I built a small CLI prototype to work directly with the generated documentation-coverage.json and see how the current format behaves when consumed by a tool.The prototype reads the JSON and computes a simple coverage score per symbol, highlights missing documentation aspects, and attempts to surface additional insights.

Here is a sample output from the prototype when running it on a test catalog:

TestDocs
Coverage: 33%
Missing: Abstract, Code Listing
 Additional Metrics:
- Documentation Length: Not available in JSON
- Example Count: Not available in JSON

 Summary:
Total Symbols: 1
Well Documented: 0
Needs Improvement: 1

 Overall Coverage: 33% 

While implementing this, I noticed that the current format works well for existing checks but is harder to extend for richer insights. Even simple additions like documentation length or example presence aren’t directly supported.

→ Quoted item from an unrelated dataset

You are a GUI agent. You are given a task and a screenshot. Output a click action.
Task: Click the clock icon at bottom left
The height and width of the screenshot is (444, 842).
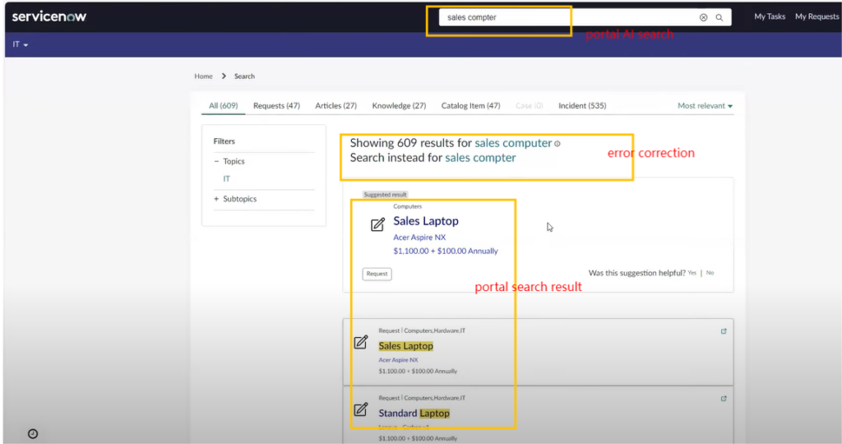(x=33, y=433)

This prototype helped highlight these limitations when consuming the data in practice. Next, I plan to explore how the data is generated and experiment with more extensible structures for additional metrics.

1 Like

For clarification; you don’t need to do the prototype work before the proposal. If you’ve got enough information to write the proposal then you can include time for prototyping in the proposal and do that work later to check that the updated format is nice to work with and make small refinements as necessary.